Cajal si tirò la barba. «Lei sa più di quanto crede, figliolo. Per esempio, la nostra analisi dello schema del fuoco del nemico, registrata nella prima battaglia di Avalon, rivela che Equatoria è un punto debole. Ora lei è stato sul luogo per mesi. Li ha sentiti parlare. Ha osservato i loro volti, i volti di persone che ha imparato a conoscere. Fino a che punto erano realmente preoccupati?».

«Um-m-m…». Rochefort bevve di nuovo. Cajal premette senza farsene accorgere un pulsante, segnalando la richiesta di altro alcool per il giovane. «Beh, signore, la… signora presso cui mi trovavo… Equatoria non faceva parte del suo dipartimento». Poi aggiunse frettolosamente: «Christopher Holm, il figlio maggiore del loro comandante in capo, sì, sembrava piuttosto preoccupato».

«Com’è questo posto? Specialmente quella regione, come si chiama? Ah, Scorpeluna. Stiamo raccogliendo tutte le informazioni che possiamo, ma con tanti mondi che ci sono intorno, chi si interessa di quelle zone deserte, se non chi ci vive?».

Rochefort raccomandò la lettura di un paio di libri. Cajal non si prese il disturbo di ricordargli che i computer del Servizio Segreto dovevano averli rintracciati in libreria giorni o settimane prima. «Nulla di speciale», proseguì il tenente. «Mi sono reso conto che si tratta di un largo e brullo altopiano, circondato da montagne che su Avalon definiscono alte, vicino al centro del continente, che, come l’ammiraglio sa bene, non è grande. C’è forse della selvaggina, ma non c’è da sperare di poter vivere di quello che offre». Si fermò per dare più enfasi alla frase. «Nemmeno delle truppe di contrattacco».

«E quelli, che hanno interi oceani da attraversare, verrebbero a trovarsi in definitiva più lontani da casa di quanto non lo siano i nostri dalle navi», mormorò Cajal.

«È uno sbarco pericoloso, signore».

«Non dopo che avremmo fatto fuori le postazioni locali. E quelle deliziose montagne protettrici…».

«Io la pensavo allo stesso modo, signore. Da quello che so delle attrezzature disponibili di produzione e di trasporto, e dell’organizzazione Ythrana, in genere piuttosto carente, non sono in grado di trasferire sul luogo grossi rinforzi con sufficiente velocità. Sia che la mia fuga li metta in allarme, sia che non lo faccia».

Cajal si piegò sullo scrittoio. «Immaginiamo di fare una cosa del genere», disse. «Immaginiamo di stabilire una base per navi e per missili terra-terra. Cosa pensa che farebbero gli Avaloniani?».

«Dovrebbero arrendersi, signore», rispose prontamente Rochefort. «Loro… io non pretendo di capire gli Ythrani, ma la maggioranza umana, beh, ho l’impressione che sarebbero molto più vicini di noi ad un Götterdämmerung, ma non sono pazzi. Se noi siamo lì, a terra, possiamo sparare su quel che ci pare: non indiscriminatamente così da rovinare il loro amato pianeta — è questa prospettiva che li tiene sui carboni ardenti — ma selettivamente, lanciando alla carica proprio i nostri corpi…». Scosse la testa. «Le chiedo scusa.
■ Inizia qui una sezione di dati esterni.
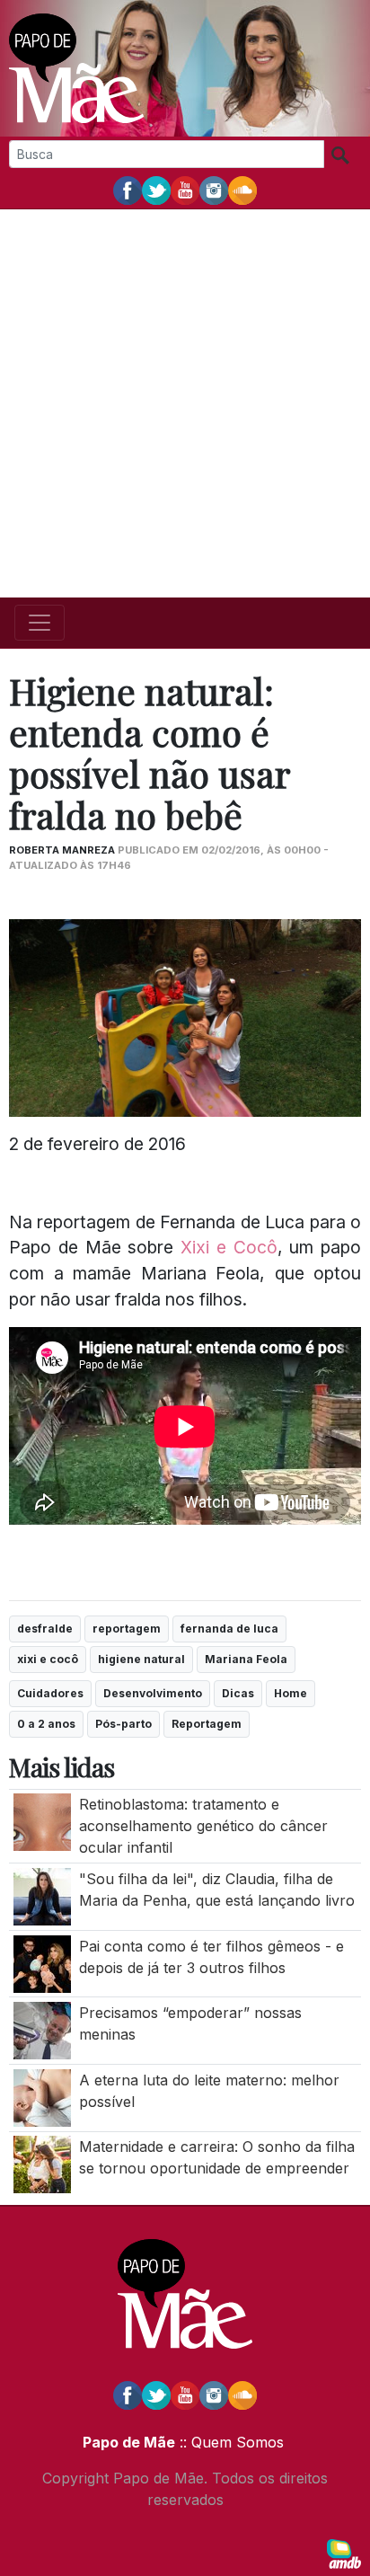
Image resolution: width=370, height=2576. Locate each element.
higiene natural (141, 1659)
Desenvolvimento (152, 1693)
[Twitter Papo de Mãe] (156, 190)
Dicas (238, 1693)
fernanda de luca (229, 1628)
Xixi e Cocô (229, 1247)
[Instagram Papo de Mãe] (213, 190)
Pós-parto (123, 1724)
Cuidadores (50, 1693)
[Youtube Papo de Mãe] (185, 190)
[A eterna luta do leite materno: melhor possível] (42, 2096)
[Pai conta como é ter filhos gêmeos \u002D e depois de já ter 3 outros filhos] (42, 1962)
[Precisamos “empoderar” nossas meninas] (42, 2030)
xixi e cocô (47, 1659)
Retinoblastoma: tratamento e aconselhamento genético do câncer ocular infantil (203, 1825)
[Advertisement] (185, 403)
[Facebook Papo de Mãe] (127, 190)
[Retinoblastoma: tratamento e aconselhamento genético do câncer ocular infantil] (42, 1821)
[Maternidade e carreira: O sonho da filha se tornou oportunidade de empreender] (42, 2164)
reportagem (126, 1628)
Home (290, 1693)
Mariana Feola (246, 1659)
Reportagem (207, 1724)
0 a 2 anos (46, 1724)
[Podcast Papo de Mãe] (242, 190)
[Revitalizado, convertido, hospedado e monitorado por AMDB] (344, 2553)
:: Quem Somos (229, 2442)
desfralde (45, 1628)
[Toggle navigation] (39, 623)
Mi esprimo in maniera confusa. E poi, potrei anche sbagliarmi».

«Le sue impressioni confermano tutti gli studi xenologici che ho letto», gli disse Cajal. «Inoltre, le sue derivano da un’esperienza unica». Arrivò il nuovo drink. Rochefort sollevò qualche obiezione, ma Cajal gli disse: «Lo prenda, la prego. Io desidero che i suoi ricordi, la sua totale consapevolezza di quella società e di quell’ambiente vengano fuori a ruota libera. Questa non è una decisione facile. Ciò che lei mi dice non risolverà da solo il mio dilemma, ma ho bisogno di qualsiasi elemento, anche il più piccolo».

Rochefort lo fissò intensamente. «Lei vuole invadere, vero, signore?», gli domandò.
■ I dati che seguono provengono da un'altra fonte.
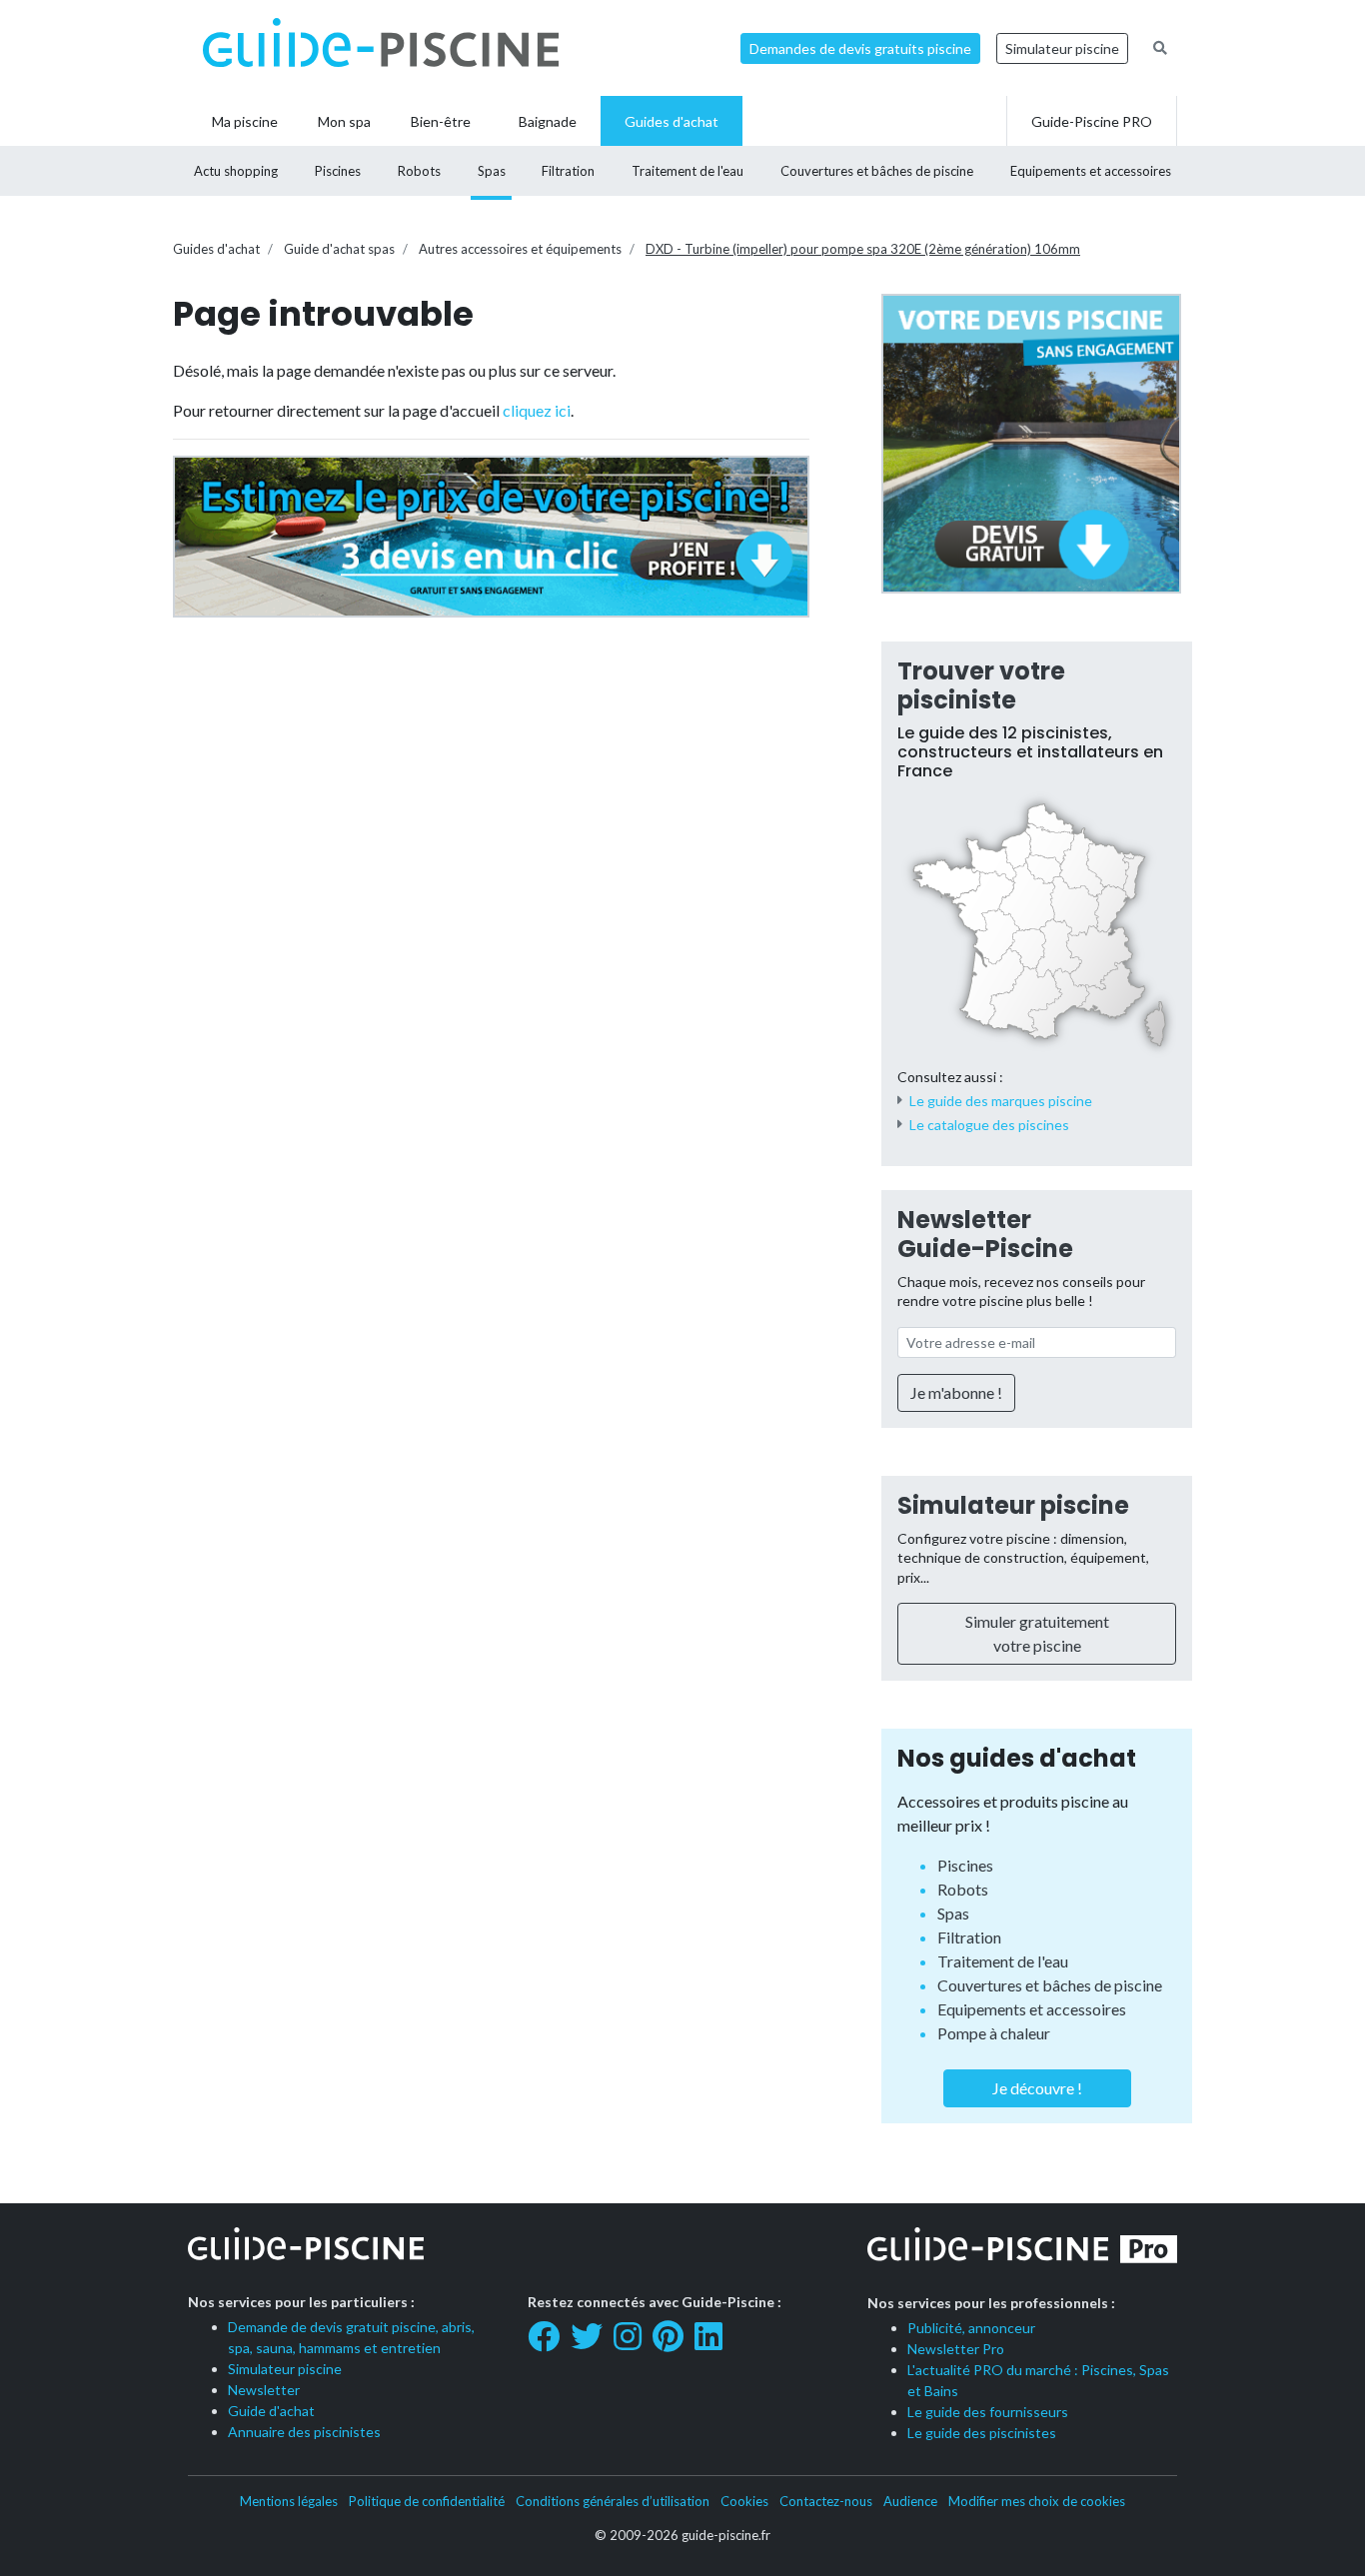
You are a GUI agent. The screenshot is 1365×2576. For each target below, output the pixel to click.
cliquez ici (537, 410)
«Naturalmente. Non sono una macchina di morte. E nemmeno i miei superiori».

«Lo voglio anch’io. Corpo di Cristo», Rochefort si fece il segno della croce davanti al crocifisso, «come lo voglio!». Mise giù il suo bicchiere, ed aggiunse: «Una domanda, signore. Tirerò fuori tutto quello che posso. Ma se lei decide di svolgere questa operazione, può mettermi nel primo gruppo di assalto? Serviranno alcune Meteore».
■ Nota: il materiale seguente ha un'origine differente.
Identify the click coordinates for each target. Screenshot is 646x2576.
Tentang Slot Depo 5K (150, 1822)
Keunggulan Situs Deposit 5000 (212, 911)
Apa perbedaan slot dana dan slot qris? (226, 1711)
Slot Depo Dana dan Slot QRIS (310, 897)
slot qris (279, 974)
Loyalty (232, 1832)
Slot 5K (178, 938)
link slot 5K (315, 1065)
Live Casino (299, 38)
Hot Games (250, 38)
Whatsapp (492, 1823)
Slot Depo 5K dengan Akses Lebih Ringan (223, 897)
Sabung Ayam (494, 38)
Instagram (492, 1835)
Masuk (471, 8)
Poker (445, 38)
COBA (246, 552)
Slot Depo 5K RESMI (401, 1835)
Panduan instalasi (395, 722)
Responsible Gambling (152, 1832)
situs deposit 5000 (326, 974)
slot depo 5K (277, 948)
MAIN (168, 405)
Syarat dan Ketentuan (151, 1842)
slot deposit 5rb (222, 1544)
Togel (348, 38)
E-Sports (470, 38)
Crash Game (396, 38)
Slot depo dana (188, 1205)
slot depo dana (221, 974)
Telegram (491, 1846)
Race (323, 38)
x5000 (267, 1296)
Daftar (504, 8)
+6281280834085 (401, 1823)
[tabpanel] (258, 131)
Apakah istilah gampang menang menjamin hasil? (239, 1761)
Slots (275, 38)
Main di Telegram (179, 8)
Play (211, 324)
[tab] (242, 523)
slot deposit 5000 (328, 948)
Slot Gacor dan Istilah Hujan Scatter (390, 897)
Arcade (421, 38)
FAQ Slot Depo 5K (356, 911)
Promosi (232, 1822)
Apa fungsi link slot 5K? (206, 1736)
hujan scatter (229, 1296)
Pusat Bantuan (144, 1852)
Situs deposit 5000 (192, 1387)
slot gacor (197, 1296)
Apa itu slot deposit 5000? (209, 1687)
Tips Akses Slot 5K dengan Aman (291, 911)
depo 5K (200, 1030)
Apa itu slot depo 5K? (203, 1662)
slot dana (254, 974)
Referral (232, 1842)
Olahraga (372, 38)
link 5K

«Quello è l’incarico più pericoloso, tenente», lo avvisò Cajal. «Non possiamo essere sicuri che non abbiano delle riserve nascoste. Perciò all’inizio non possiamo impegnarci troppo. Lei si è meritato qualcosa di meglio».

Rochefort sollevò il bicchiere, e se fosse stato di vetro, invece che di vitrile, l’avrebbe infranto nella sua stretta. «Io domando proprio ciò che mi sono guadagnato, signore».